С обнаженной шашкой в руке стоял он на коне в разбитых монастырских воротах. Какой-то молоденький казак наскочил на Бартака, Сыхра поднял пистолет, но в этом уже не было надобности: шашка Войты рассекла лоб нападающего. Войта соскочил с коня и вместе с Пулпаном и несколькими стрелками ворвался в здание. Тотчас внутри затрещали выстрелы. Через четверть часа латыши вывели трех белогвардейских полковников и одного генерала. Руки у всех были связаны, генерал был в ночном белье и в генеральской шинели, накинутой на опущенные плечи.
— Его превосходительство генерал Мурин, — доложил Войта Сыхре.
Матей Конядра вернулся из погони раздосадованный: один из беглецов все же ушел, а Петника ранило в бедро. Пришлось снять его с коня и положить на телегу.
— В станице бьют в набат, — сказал Ганза Бартаку.

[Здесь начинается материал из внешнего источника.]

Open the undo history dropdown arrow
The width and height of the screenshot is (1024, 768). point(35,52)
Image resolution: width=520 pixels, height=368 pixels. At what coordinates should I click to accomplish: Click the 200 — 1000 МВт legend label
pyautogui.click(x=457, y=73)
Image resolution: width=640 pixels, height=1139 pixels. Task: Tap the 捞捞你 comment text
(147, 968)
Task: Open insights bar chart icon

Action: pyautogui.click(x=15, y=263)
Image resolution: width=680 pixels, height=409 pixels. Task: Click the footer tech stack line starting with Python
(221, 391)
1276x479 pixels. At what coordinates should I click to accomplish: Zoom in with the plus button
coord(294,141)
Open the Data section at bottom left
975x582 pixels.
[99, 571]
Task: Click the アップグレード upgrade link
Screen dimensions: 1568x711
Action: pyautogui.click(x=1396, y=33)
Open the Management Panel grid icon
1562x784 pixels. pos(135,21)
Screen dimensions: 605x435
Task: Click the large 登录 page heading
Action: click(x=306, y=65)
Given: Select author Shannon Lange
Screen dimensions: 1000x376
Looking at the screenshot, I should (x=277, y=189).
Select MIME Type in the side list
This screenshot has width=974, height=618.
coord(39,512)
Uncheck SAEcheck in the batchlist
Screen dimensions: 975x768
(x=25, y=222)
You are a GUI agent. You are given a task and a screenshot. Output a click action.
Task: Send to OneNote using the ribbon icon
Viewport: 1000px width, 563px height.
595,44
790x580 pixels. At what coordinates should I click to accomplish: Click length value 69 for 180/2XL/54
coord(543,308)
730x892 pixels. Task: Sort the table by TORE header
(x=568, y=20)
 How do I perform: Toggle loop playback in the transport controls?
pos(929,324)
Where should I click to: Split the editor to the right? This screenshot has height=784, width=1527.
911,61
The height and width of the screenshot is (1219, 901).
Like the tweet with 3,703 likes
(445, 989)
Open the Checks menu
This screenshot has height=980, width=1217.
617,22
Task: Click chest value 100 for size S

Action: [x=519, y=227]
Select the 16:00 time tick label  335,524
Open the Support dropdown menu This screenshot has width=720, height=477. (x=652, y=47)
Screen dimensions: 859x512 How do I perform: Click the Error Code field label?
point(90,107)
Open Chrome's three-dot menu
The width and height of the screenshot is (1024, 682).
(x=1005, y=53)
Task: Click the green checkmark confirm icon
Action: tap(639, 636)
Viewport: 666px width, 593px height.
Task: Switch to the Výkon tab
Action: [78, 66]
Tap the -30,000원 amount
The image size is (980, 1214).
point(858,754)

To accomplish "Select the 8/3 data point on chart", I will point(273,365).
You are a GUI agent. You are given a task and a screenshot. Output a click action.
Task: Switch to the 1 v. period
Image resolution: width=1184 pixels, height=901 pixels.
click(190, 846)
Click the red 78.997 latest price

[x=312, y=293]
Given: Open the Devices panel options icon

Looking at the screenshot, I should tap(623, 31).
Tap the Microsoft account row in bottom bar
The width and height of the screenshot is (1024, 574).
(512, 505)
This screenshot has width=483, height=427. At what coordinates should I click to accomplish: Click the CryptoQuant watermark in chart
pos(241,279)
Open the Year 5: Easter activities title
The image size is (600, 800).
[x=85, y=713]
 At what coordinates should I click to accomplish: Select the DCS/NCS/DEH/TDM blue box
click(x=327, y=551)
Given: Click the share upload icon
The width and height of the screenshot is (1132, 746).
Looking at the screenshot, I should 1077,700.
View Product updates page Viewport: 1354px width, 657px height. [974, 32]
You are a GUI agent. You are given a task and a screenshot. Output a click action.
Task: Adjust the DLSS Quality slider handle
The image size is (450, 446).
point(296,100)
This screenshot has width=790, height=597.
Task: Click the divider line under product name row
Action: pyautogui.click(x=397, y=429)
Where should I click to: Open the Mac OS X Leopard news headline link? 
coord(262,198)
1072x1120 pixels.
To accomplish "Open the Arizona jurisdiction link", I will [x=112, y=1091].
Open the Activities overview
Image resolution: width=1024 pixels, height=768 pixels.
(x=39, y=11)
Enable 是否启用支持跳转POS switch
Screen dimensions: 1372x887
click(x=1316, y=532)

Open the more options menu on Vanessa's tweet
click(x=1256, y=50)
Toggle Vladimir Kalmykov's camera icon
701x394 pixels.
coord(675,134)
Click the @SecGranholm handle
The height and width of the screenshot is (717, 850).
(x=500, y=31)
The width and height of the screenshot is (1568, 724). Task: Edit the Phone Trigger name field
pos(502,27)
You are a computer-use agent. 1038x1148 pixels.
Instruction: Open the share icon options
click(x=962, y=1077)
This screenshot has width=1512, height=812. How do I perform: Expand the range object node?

— Заедем туда? — спросил Бартак.
— Некогда, — ответил Ганза. — Похороним наших убитых, заберем казачьих лошадей и телеги и марш-марш в Филонове. Пулпан, приготовь все к отходу. А ты, Войта, присмотри за генералом и полковниками.
Ганза подошел к хмурому Матею.
— Вот черти, дрались как бешеные! А Петр-то? Наскочил на тебя как черт…
— Получил по заслугам, как и твой Кириченко, это им за Власту и Фросю, — мрачно ответил Конядра.
— Слава богу, все кончено, — продолжал Аршин, — а то я трясусь, как студень. Что-то перестало мне все это нравиться — вернусь целым в Филоново, дам попику на молитву. Когда еще до города доберемся…
Матей не ответил. Он чувствовал, что какой-то рок привязывает его к этому уголку земли. Хорошо, что Сыхра решил не заезжать в станицу. Сегодня Матей не мог бы встретиться с Зиной.
В штабе дивизии отдавали себе отчет, что налет на монастырь и пленение генерала Мурина подхлестнет ожесточенных белых. Бронепоезда и кавалеристы Киквидзе не успевали очищать магистраль от противника. Красноармейцы падали от усталости, часто и голодали. В частях свирепствовали тиф и дизентерия. В это напряженное время пришло сообщение, что Сталин распорядился арестовать генералов из штаба Царицынского фронта.
— Наконец-то наши разобрались, что Носович и вся его темная компания — изменники, — сказал Киквидзе командирам полков, пронзая взглядом Книжека. — Арестован и этот тип, которого привозила к нам Маруся. Он тут у меня все вынюхивал! Теперь уже белые не получат Царицын!
— Да, еще немного — и поздно было бы. По вине этих предателей мы попали в такое положение, — с горечью отозвался Медведовский.
Ясно было, что Краснов стремится зажать в клещи и раздавить шестнадцатую дивизию, чтобы обеспечить себе тыл для наступления на Царицын. Его отряды появлялись внезапно, эпизодические вылазки красноармейцев давали все меньше эффекта. Белогвардейские полки и отряды белоказаков нападали на магистраль, разрушали пути, убивали защитников.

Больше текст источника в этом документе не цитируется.